On his Writer’s Statement, including the ironic term “Horizontal Orientalism”
I forged that as a challenge to very Europe-centric sociologists, especially Edward Said, who wrote Orientalism. My response to them is, you’re not talking about the West and the East, you’re actually talking about the North and the South. The domination you’re talking about is North-South. And I firmly belong to the South.
When a Moroccan visits Mexico, and feels wonder by it, it is different – and my wonder at Morocco is of the same nature. I proposed the idea of “horizontal Orientalism” and last October, there was a conference in Rabat dedicated to my concept. It hosted a lot of writers working on Orientalism, and this became a subject of discussion.
I pose my statement as a manifesto, and I pose it as a challenge to some sociologists, who only think of things on one level.
On the relationship between Hispanic and Arabic cultures
I think that Spain is a very Arabic country, and that they’re ashamed of this. The problem is very old, and even manifests itself in language. The first grammar of Spanish and its first dictionary were made in the same year that the Moors were expelled from Granada, and the same year America was discovered. So it was part of an effort to forge the language of Empire. Before this, Spanish wasn’t considered an important language – Latin was. Arabic was seven centuries older.
In the forging of the language of the Spanish Empire, they began taking out of the dictionary all the words of Arabic origin. They expelled every word they could substitute with a Latin term. Even then, they couldn’t take out 4,000 words – imagine!
But in Mexico, we use those words. We have a lot of Arabic origin words that they tried to erase in Spain.
There is an Arabic link with many things we are: we are a plurality. Hispanic cultures in America were already mixing with people for many centuries. We weren’t paying attention to skin colour in the way they were in the Protestant world. For us, the mixing is very alive.
On how his work has been received
There are still critics who say that I’m writing a fantasy, as if I am repeating One Thousand and One Nights. The other day, someone said that I am making an orientalist fable. They don’t pay attention to the fact that I am talking about a reality that exists within Mexican culture. And this is not just linked to Arabic culture. Men don’t listen to the violence faced by women.
The importance of paying attention – listening – is present in my books. My books are documentary books, told in a poetic way, not in a sociological way. It is not because I try to embellish, it is because poetry has the tools to get into human dimensions deeply, in a way that not economics, not psychoanalysis, no other kind of speech can get.

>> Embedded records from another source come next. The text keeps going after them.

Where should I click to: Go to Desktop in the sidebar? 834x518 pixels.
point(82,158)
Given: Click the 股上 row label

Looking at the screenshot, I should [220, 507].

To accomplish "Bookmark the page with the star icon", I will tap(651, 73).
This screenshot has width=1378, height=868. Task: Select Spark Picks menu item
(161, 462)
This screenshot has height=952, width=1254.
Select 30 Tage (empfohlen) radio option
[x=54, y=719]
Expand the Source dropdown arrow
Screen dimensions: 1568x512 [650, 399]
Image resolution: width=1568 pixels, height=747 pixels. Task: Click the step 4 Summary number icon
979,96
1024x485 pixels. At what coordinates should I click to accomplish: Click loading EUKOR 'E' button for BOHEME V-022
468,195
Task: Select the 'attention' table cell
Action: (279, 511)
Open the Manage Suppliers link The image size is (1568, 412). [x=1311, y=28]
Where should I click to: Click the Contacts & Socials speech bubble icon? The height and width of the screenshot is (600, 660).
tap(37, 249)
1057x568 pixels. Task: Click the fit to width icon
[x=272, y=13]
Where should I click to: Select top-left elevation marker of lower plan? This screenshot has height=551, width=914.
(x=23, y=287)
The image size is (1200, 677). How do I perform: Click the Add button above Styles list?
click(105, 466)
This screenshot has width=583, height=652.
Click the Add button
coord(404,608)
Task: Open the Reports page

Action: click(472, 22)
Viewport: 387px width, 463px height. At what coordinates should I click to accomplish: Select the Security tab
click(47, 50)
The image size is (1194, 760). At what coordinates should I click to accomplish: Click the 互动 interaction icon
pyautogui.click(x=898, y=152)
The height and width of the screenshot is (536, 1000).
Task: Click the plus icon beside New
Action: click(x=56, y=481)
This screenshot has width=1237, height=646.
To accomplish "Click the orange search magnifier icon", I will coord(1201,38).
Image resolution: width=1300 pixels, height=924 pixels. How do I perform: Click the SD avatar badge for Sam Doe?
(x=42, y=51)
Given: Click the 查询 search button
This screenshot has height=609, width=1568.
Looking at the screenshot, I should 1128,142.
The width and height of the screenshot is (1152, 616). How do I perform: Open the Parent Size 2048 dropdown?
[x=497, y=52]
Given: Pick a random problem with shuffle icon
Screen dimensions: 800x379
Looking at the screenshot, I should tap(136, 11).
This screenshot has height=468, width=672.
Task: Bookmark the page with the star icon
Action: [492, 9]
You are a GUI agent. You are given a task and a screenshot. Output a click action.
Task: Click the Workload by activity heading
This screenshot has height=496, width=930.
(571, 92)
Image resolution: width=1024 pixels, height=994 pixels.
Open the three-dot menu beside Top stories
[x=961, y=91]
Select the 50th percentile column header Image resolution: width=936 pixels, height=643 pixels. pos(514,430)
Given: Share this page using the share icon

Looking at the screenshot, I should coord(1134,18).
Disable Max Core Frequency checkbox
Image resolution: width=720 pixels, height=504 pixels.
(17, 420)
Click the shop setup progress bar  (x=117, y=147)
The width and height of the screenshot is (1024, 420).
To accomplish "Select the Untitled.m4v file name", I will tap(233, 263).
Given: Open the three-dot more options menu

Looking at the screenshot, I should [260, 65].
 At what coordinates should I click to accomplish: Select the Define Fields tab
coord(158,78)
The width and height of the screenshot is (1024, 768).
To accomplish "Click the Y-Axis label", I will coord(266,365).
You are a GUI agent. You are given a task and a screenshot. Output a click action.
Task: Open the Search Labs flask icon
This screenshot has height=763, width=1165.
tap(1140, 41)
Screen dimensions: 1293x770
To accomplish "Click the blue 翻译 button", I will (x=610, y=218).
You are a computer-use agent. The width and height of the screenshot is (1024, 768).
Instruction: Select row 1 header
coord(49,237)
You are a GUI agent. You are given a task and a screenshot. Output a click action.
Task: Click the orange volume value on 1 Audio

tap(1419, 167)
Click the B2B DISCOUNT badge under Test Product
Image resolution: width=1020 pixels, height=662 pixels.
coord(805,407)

People who see the power of literature as another orientalist fable are in the minority. Critics and writers of an older generation – especially men – tended to read it that way. But a lot of reasons, especially women and young men, began to read it with a passion, finding something in the books that they didn’t find otherwise. It is not something I can qualify. It doesn’t depend on me, and I deserve no credit for it. It is involuntary.
My first book has had twenty-nine editions; the others are following that path. My work is not best-selling, but long-selling, which for me is best. All my books are alive in Spanish, unfortunately not so much in other languages.
On what he’s working on now
I’m always obsessed with something or the other, usually something I haven’t done before. At the moment, I am researching for a book on desire and evil. I just finished a book about the experience of waking up together. For more than three years, I took notes about this experience, and every week I wrote a poem. At the end, I chose the poems I wanted, so now I have a book with sixty one-page poems, one overture, and one coda.